CHICAGO (AP) --
Infants
whose
mothers were vaccinated against
measles
inherit few natural antibodies and are far more likely to catch
the virus than infants of older, unvaccinated mothers, according
to a study released Monday.
The study confirms what public health officials anticipated when
the vaccine was licensed in 1963, that the population would lose
natural immunity to measles.
Researchers from the federal Centers for Disease Control and
Prevention found that unvaccinated infants of mothers born after
1963 were 7.5 times as likely to catch measles as unvaccinated
infants of mothers born before 1963.
Findings appear in the November issue of Pediatrics, and
researchers said they underscore the importance of getting babies
vaccinated by 12 months of age.
Measles kills a million people worldwide each year, and public
health officials want even better than the 90 percent U.S.
immunization rate.
Measles once was a rite of passage in U.S. childhood -- at its
peak in 1941, it infected 894,134 Americans and killed 2,279. Last
year, only 100 cases were reported.
Having had measles leaves much higher levels of disease-fighting
antibodies in the blood than being vaccinated. Before the vaccine,
infants acquired significant antibodies from their mothers at
birth, which protected them until the antibodies were depleted.
In the new study, the researchers interviewed mothers of 128
infants in New Jersey and Texas who were exposed to measles during
its resurgence in the United States between 1989 and 1991, when it
infected 55,000 people and killed 120.

GOAL OF THE EXERCISE >>
Answer these questions from the measles article:
(a) In what year was the measles vaccine licensed?
(b) Compared with unvaccinated infants of mothers born before 1963, how much more likely were unvaccinated infants of mothers born after 1963 to catch measles?
(c) How many infants' mothers did the researchers interview?

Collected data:
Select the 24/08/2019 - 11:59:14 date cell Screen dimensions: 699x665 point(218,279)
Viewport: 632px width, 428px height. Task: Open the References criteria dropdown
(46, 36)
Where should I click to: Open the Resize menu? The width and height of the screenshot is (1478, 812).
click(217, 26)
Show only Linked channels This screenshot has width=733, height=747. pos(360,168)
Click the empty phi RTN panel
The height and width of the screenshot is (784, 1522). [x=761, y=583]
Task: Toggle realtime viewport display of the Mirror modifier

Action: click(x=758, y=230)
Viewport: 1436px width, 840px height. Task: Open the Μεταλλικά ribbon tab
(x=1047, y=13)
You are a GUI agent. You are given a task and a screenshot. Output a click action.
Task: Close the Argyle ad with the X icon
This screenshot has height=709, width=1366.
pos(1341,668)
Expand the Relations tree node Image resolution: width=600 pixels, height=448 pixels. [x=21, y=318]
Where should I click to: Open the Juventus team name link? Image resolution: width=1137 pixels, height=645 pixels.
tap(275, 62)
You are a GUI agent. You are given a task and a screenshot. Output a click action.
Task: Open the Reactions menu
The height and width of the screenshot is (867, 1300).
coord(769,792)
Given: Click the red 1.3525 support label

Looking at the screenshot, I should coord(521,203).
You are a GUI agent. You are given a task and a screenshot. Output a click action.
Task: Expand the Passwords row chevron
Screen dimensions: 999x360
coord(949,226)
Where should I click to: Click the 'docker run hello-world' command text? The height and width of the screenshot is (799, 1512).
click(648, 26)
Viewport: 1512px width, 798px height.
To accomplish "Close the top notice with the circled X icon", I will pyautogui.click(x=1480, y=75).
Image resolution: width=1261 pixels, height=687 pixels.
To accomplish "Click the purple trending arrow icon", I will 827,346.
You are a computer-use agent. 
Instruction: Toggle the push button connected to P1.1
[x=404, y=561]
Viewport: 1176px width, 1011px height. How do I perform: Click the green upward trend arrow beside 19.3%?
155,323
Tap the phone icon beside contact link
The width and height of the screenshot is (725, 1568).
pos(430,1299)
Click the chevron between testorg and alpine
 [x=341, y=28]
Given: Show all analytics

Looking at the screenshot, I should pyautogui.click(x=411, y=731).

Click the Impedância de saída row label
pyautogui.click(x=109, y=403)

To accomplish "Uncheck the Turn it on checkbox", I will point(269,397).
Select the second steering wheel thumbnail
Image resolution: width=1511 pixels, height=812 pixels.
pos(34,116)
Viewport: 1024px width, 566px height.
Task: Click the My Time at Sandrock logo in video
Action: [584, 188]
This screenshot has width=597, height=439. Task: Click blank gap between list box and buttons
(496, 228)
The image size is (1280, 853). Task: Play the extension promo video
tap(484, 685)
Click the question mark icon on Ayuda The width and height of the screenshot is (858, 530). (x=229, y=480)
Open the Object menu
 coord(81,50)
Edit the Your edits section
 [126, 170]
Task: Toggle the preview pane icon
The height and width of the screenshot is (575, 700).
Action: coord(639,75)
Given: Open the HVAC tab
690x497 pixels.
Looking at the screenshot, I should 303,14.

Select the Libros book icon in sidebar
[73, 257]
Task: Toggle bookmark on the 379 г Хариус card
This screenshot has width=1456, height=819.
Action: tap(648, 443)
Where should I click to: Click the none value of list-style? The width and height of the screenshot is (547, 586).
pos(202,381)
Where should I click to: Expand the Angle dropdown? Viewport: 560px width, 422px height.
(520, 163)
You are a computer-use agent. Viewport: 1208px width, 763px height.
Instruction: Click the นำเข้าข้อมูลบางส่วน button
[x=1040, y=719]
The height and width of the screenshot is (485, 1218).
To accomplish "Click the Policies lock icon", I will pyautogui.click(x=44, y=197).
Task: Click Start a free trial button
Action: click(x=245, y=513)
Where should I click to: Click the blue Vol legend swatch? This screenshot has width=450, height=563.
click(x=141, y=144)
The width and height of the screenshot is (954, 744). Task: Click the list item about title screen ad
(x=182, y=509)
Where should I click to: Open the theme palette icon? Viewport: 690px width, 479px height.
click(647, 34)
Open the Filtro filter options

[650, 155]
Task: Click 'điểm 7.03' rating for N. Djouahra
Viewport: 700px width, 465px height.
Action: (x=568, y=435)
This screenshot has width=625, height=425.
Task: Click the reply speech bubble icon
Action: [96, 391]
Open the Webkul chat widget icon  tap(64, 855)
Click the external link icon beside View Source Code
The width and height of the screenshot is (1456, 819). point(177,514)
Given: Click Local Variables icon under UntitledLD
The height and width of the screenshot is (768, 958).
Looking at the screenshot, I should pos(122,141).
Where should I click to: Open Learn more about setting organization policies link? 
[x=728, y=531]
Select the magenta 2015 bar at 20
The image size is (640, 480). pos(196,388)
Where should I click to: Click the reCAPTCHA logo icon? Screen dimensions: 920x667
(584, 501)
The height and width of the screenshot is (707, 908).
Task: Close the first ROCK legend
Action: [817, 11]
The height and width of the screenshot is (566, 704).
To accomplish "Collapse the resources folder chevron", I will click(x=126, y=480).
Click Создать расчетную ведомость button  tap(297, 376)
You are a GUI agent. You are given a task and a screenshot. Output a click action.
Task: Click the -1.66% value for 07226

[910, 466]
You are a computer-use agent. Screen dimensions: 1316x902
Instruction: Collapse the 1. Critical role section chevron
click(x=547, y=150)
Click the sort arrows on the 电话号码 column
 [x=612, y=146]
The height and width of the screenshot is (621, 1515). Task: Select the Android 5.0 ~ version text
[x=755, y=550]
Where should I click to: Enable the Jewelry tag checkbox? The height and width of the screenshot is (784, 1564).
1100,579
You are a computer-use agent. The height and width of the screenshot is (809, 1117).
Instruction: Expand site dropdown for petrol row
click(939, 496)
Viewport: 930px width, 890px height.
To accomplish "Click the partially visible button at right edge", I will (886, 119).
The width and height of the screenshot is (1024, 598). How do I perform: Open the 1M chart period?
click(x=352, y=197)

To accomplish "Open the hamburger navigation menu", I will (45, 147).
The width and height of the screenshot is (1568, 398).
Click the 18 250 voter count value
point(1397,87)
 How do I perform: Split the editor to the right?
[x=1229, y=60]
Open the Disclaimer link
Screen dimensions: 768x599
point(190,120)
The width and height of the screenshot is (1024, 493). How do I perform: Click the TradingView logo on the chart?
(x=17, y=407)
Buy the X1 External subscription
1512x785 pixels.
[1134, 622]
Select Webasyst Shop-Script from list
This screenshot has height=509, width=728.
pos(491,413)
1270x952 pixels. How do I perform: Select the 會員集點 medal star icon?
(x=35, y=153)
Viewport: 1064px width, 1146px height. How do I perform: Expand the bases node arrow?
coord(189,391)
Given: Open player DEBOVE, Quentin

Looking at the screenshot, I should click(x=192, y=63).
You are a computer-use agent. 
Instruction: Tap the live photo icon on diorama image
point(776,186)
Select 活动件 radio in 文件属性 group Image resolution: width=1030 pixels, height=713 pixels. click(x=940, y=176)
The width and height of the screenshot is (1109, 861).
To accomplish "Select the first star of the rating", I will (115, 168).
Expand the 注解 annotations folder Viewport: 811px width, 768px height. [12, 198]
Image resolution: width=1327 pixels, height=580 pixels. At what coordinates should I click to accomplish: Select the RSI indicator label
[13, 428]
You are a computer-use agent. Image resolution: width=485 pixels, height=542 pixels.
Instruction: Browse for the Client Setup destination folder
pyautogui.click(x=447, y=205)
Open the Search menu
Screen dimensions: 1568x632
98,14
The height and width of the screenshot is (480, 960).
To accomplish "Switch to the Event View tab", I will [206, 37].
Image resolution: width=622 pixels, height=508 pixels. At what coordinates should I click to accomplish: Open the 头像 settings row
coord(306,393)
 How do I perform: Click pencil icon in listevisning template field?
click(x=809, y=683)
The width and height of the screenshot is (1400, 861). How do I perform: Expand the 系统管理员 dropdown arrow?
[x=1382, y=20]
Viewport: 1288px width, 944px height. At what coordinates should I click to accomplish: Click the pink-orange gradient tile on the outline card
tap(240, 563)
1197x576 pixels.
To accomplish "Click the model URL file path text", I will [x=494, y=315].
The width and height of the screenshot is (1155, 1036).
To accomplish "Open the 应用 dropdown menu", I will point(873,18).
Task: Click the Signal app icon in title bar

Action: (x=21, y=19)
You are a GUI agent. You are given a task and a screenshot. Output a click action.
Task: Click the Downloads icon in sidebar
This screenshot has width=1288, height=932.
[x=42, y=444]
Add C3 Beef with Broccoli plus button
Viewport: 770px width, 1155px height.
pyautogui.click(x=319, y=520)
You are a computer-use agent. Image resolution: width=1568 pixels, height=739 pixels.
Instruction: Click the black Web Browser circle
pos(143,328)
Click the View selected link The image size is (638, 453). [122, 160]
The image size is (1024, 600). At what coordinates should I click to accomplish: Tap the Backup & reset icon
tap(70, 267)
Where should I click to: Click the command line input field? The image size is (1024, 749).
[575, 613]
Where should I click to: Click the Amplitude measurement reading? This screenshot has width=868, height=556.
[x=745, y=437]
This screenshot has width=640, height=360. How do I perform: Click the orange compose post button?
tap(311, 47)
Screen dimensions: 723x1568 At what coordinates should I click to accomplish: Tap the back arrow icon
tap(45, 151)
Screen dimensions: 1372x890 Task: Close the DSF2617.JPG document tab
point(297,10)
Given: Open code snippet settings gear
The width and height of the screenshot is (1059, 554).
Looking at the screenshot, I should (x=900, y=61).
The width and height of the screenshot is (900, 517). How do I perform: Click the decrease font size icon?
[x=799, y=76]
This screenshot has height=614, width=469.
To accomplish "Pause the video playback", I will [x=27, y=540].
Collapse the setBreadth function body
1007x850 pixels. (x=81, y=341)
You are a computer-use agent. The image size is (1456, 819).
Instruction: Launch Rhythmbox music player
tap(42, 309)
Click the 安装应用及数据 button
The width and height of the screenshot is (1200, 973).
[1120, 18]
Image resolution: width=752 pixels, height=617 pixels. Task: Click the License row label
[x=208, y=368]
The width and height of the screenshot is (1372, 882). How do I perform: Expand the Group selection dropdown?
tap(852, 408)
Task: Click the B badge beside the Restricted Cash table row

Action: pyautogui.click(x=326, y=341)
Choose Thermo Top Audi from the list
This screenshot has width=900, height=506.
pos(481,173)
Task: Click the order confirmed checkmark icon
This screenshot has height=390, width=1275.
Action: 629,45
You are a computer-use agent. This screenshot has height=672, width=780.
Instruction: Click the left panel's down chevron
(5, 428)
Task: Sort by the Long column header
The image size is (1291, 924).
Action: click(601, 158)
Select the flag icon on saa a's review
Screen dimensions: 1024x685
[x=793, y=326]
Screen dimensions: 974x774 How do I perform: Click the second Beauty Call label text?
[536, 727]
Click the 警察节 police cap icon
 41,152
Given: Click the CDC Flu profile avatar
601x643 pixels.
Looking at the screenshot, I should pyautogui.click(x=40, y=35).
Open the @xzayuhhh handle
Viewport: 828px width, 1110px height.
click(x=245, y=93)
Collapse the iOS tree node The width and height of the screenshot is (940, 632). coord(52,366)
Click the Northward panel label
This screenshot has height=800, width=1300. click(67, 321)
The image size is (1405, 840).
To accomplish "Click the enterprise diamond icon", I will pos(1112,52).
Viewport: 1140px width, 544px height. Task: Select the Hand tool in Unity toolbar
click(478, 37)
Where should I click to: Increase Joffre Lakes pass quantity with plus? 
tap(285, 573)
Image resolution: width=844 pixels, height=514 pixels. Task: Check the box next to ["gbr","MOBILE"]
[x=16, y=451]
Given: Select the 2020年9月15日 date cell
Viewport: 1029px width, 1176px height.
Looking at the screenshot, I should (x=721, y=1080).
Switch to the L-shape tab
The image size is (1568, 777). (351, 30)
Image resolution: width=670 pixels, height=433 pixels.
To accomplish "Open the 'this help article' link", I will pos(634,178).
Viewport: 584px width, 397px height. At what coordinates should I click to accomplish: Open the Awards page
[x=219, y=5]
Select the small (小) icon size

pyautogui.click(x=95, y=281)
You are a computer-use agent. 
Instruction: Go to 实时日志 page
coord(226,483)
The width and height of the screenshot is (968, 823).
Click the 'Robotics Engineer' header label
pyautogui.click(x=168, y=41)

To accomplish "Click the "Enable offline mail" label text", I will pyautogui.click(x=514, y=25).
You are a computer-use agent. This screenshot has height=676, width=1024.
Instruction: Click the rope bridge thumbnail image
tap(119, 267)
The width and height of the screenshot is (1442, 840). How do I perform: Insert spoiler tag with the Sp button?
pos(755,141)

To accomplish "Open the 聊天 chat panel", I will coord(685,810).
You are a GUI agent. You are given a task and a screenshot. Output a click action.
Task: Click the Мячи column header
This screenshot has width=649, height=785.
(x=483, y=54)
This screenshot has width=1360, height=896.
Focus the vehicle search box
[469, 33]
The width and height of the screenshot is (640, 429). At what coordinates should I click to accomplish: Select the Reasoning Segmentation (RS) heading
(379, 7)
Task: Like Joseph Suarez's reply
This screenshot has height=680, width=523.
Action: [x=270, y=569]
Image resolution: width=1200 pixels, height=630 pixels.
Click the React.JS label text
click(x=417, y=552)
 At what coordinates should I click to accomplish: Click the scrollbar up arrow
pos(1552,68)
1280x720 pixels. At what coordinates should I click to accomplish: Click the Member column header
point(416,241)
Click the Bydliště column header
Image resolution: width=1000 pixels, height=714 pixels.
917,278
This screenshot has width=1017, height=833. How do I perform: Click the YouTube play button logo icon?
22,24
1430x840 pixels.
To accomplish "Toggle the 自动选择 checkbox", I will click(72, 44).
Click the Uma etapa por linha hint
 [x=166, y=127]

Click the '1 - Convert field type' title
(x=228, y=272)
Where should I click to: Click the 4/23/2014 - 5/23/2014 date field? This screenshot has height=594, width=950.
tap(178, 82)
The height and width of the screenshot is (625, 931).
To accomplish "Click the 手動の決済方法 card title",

RESULT OF THIS EXERCISE >>
(a) 1963
(b) 7.5 times as likely
(c) 128